Mangrove forests are important ecosystems that play a role in maintaining the stability of coastal ecosystems, absorbing carbon dioxide (CO2) more effectively than terrestrial forests, and protecting coastal areas from abrasion and the impact of natural disasters. This research was conducted in Lubuk Kertang Village, Langkat Regency, North Sumatra, with an area of 3026 km². The main objective of this study is to predict the biomass of mangrove trees using the Random Forest Regression (RFR) method by using unmanned aerial vehicles (UAVs) to obtain Biomass on the Ground (AGB). Model validation was carried out using Root Mean Squared Error (RMSE), and Mean Absolute Error (MAE), R-squared (R²).
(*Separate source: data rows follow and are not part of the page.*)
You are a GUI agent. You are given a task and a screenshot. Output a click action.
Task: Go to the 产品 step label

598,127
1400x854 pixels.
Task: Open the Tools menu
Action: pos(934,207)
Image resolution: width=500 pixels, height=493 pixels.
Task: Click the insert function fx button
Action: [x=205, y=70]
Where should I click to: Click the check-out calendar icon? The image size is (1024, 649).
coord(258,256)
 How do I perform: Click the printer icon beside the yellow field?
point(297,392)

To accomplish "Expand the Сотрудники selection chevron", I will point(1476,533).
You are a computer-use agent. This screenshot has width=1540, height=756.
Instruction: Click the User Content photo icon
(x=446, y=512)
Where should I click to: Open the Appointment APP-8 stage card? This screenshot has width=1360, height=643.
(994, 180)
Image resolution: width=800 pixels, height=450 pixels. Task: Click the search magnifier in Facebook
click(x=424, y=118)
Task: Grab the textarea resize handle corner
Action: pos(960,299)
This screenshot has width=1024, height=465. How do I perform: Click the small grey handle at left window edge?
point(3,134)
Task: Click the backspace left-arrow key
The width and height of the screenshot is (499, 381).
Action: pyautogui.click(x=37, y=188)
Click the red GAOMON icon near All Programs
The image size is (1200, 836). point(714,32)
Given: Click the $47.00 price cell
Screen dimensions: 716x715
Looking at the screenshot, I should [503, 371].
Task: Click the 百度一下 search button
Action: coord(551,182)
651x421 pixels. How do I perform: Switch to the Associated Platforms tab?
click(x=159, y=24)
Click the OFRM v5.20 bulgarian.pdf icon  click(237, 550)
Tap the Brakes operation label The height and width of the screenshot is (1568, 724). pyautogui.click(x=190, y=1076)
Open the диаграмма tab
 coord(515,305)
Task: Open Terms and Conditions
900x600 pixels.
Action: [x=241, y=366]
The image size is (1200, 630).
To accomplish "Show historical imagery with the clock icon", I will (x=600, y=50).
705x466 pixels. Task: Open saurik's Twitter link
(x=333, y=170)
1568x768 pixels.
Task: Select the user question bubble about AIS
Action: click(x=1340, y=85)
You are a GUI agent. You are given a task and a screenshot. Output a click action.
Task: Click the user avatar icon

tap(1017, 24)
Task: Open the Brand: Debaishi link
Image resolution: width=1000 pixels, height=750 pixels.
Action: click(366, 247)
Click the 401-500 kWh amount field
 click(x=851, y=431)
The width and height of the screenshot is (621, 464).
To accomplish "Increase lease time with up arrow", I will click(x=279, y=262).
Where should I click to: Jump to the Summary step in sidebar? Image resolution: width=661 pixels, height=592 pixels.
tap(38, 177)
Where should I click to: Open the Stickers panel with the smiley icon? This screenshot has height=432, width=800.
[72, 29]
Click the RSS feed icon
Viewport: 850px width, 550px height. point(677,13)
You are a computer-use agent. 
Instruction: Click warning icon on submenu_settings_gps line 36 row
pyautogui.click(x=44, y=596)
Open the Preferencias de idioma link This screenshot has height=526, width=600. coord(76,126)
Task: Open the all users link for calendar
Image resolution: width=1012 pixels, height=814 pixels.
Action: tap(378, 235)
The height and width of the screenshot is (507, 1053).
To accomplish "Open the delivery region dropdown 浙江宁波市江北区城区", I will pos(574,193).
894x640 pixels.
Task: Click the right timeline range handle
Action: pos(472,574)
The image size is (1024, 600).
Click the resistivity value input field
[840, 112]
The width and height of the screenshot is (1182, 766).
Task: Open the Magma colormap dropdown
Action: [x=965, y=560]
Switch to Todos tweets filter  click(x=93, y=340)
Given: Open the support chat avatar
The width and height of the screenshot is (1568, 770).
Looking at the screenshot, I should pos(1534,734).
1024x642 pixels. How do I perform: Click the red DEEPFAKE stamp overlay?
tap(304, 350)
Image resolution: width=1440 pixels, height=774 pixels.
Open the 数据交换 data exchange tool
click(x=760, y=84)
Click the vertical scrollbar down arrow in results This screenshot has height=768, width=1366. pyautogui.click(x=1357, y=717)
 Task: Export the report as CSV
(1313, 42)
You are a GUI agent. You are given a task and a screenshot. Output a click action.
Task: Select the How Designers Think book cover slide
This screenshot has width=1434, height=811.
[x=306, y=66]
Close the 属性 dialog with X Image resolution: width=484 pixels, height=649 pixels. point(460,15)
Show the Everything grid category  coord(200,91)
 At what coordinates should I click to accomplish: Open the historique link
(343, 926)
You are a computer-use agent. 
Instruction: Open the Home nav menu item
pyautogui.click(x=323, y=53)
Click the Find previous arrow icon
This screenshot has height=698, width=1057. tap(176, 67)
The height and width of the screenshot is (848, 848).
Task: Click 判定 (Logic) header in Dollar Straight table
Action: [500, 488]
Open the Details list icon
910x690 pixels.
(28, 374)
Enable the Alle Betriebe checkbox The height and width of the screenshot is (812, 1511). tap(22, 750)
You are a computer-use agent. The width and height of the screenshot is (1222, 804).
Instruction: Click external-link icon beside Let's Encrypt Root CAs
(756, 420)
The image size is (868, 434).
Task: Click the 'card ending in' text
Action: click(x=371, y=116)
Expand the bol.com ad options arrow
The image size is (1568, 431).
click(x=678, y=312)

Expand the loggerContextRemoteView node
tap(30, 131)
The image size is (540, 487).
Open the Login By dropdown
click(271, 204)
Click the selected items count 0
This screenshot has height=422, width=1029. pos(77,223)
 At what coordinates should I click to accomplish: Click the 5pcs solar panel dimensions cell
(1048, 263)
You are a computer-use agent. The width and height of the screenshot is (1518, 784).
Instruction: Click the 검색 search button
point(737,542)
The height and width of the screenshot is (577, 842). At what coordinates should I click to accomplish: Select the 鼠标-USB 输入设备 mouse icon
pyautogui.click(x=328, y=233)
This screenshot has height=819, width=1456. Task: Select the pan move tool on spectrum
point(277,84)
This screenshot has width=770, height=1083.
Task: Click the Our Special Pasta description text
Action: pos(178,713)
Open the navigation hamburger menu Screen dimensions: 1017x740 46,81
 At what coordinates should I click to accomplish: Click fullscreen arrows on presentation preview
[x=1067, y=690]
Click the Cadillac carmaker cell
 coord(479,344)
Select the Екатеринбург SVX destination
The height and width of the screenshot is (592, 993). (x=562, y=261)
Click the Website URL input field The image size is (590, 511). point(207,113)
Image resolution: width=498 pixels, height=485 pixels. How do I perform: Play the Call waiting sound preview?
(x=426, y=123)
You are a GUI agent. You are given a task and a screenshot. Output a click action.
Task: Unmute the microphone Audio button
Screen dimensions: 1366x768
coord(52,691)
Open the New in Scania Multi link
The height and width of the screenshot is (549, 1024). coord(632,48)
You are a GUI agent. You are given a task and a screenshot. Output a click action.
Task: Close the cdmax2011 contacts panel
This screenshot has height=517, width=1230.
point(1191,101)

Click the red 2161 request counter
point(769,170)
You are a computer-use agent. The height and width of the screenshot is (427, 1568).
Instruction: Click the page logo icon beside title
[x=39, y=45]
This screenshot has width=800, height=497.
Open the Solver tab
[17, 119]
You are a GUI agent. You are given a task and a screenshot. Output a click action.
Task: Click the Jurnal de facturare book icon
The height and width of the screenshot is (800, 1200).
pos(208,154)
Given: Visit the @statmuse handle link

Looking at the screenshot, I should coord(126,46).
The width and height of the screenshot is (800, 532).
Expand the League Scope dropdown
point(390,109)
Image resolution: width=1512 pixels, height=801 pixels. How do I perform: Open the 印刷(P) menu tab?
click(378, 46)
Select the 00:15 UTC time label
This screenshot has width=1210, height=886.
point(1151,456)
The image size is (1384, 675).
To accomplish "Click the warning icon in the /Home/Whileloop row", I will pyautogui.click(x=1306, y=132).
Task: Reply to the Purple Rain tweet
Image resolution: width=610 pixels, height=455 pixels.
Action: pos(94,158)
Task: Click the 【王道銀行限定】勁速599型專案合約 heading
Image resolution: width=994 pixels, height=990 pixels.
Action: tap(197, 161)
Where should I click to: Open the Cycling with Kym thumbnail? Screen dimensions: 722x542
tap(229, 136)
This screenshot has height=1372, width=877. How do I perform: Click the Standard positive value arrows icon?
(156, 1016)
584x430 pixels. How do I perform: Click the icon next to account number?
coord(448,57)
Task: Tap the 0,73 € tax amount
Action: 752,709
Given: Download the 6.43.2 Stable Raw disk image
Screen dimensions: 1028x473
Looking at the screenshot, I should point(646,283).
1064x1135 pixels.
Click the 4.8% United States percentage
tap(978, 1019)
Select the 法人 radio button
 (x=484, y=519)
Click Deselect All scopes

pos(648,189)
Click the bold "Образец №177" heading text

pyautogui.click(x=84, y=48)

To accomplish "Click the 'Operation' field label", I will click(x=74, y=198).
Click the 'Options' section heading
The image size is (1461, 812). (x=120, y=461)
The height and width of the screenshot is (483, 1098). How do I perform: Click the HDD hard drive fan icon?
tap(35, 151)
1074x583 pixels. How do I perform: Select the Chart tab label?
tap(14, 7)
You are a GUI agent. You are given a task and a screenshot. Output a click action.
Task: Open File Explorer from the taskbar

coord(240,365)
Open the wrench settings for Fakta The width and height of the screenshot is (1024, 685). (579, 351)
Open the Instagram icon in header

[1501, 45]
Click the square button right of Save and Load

The results of the analysis showed that the RFR model gave excellent results with an R² value of 0.9697, RMSE of 2.55, and MAE of 1.82. The distribution of biomass in the study area showed significant variation, with the average tree biomass of 21,136 Kg/tree, the lowest biomass of 6,588 Kg/tree, and the highest biomass of 46,700 Kg/tree.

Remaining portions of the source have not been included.